*Task to complete:*
Copy word for word the lines in the records below, starting at the line with "About (28, 2020)" and ending at the line with "[button] (55, 1650)". Skip the pictures.

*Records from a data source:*
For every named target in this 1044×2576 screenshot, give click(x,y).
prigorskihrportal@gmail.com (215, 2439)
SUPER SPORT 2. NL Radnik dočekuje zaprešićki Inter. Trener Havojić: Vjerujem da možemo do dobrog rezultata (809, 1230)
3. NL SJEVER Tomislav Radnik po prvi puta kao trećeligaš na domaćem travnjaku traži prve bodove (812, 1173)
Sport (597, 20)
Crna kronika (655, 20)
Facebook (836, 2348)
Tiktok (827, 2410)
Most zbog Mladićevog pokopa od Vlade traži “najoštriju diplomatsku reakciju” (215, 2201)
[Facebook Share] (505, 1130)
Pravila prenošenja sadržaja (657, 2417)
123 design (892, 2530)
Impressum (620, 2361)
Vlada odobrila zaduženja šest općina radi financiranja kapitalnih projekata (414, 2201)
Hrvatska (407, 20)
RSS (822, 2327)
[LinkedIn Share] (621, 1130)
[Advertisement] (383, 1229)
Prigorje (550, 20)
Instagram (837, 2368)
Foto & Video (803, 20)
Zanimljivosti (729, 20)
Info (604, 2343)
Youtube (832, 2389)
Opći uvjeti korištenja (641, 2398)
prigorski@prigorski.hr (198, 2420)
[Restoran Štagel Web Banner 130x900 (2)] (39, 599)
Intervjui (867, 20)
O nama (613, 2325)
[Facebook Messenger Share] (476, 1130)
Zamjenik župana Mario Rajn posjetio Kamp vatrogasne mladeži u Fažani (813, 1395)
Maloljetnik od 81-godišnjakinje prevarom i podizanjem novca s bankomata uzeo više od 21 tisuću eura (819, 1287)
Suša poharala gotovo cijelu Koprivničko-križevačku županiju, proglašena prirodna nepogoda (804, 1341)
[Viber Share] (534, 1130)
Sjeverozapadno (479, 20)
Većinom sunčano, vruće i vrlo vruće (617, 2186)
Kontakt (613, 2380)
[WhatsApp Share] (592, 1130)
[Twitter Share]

==

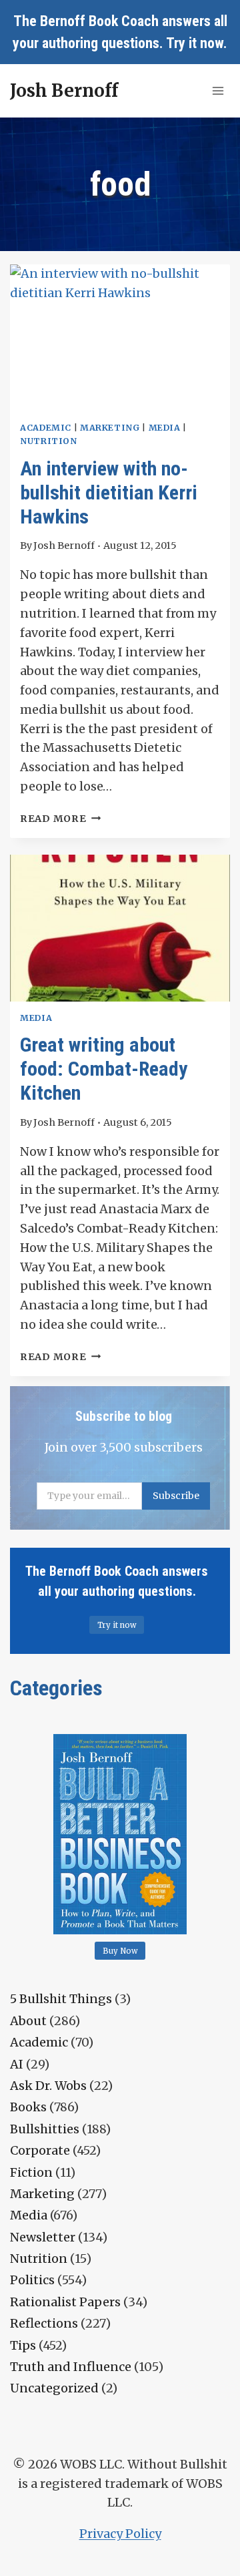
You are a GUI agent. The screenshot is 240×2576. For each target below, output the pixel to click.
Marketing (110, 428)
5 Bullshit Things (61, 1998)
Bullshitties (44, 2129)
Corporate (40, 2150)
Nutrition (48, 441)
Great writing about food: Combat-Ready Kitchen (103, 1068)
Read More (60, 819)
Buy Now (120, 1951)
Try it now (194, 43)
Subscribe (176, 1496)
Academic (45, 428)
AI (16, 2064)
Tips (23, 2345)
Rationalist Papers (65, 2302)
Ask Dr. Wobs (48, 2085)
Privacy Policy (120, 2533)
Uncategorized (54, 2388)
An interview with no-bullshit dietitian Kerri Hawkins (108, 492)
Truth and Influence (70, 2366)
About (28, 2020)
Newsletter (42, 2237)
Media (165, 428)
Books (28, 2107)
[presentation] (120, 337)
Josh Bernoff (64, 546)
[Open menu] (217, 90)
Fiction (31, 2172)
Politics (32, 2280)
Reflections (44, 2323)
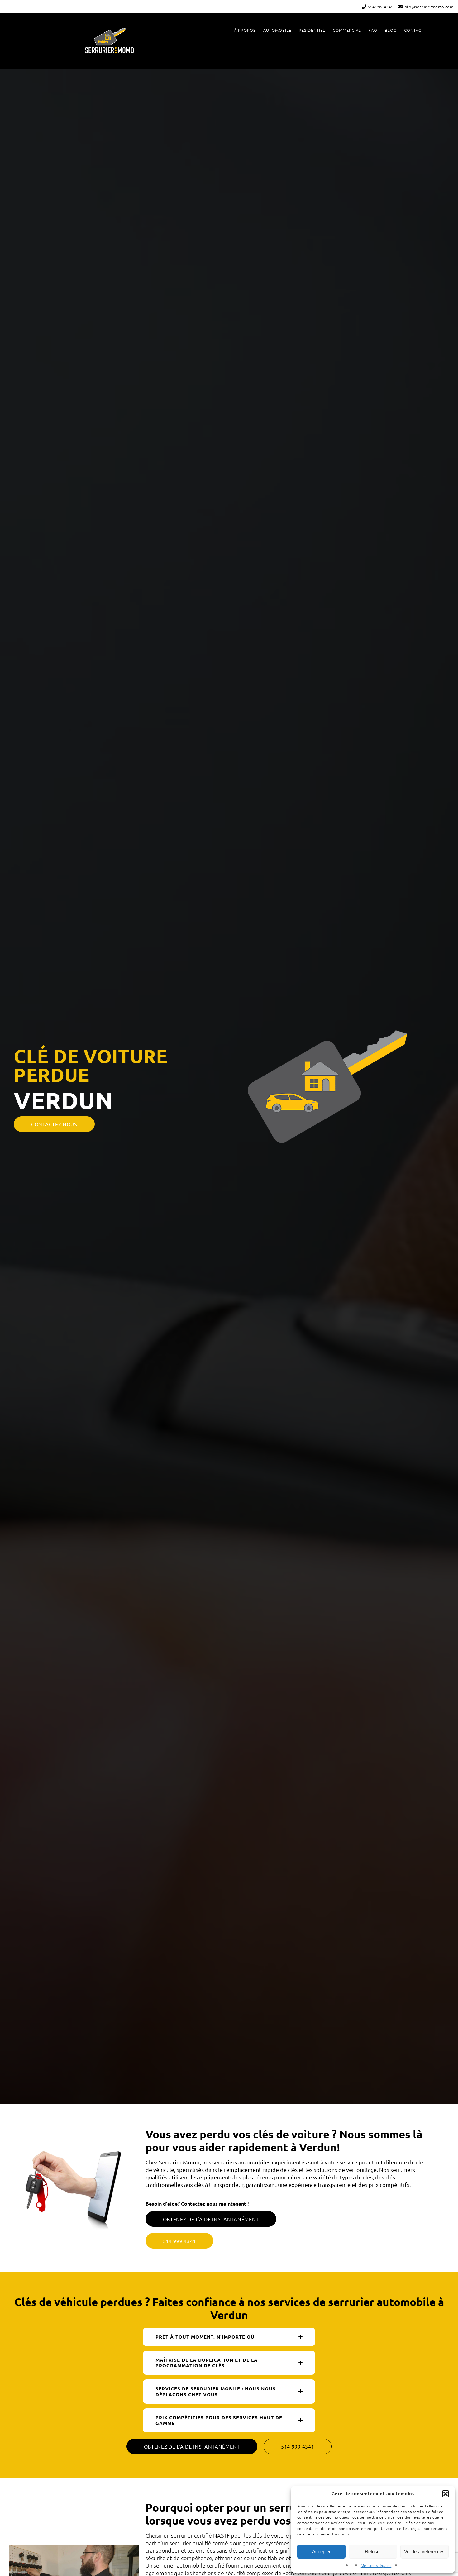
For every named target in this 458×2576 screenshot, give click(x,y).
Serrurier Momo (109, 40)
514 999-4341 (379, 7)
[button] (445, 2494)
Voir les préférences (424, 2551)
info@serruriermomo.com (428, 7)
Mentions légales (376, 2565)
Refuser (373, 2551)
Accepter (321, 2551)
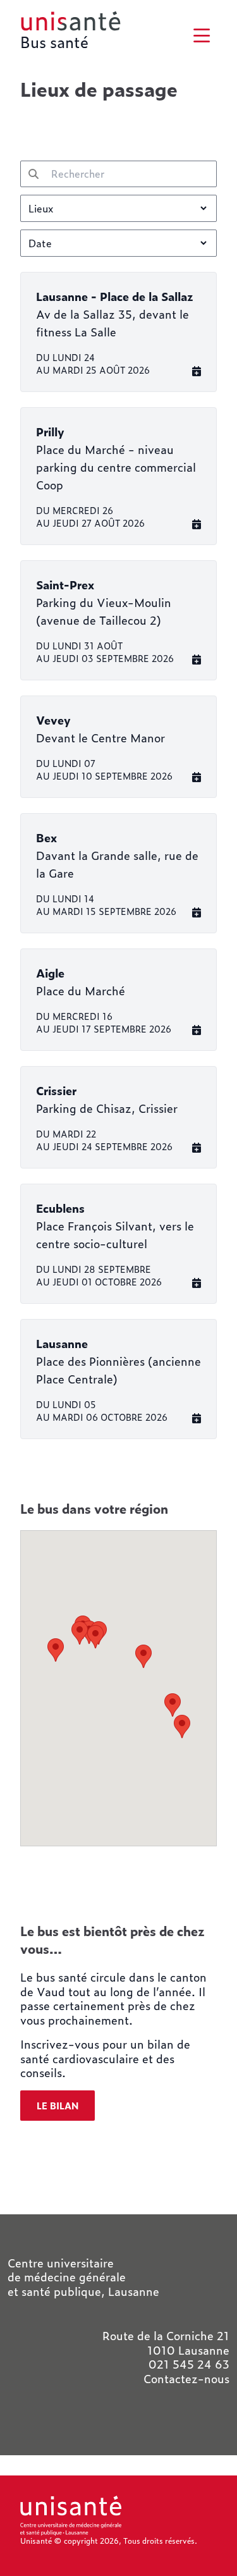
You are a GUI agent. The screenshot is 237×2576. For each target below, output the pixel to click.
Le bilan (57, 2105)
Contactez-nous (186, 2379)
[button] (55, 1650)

*Exercise solution:*
About (28, 2020)
Newsletter (42, 2237)
Media (165, 428)
Books (28, 2107)
[presentation] (120, 337)
Josh Bernoff (64, 546)
[Open menu] (217, 90)
Fiction (31, 2172)
Politics (32, 2280)
Reflections (44, 2323)
For every named target in this 458×2576 screenshot, give click(x,y).
Serrurier Momo (109, 40)
514 999-4341 (379, 7)
[button] (445, 2494)
Voir les préférences (424, 2551)
info@serruriermomo.com (428, 7)
Mentions légales (376, 2565)
Refuser (373, 2551)
Accepter (321, 2551)
You are a GUI agent. The screenshot is 237×2576. For each target below, output the pixel to click.
Le bilan (57, 2105)
Contactez-nous (186, 2379)
[button] (55, 1650)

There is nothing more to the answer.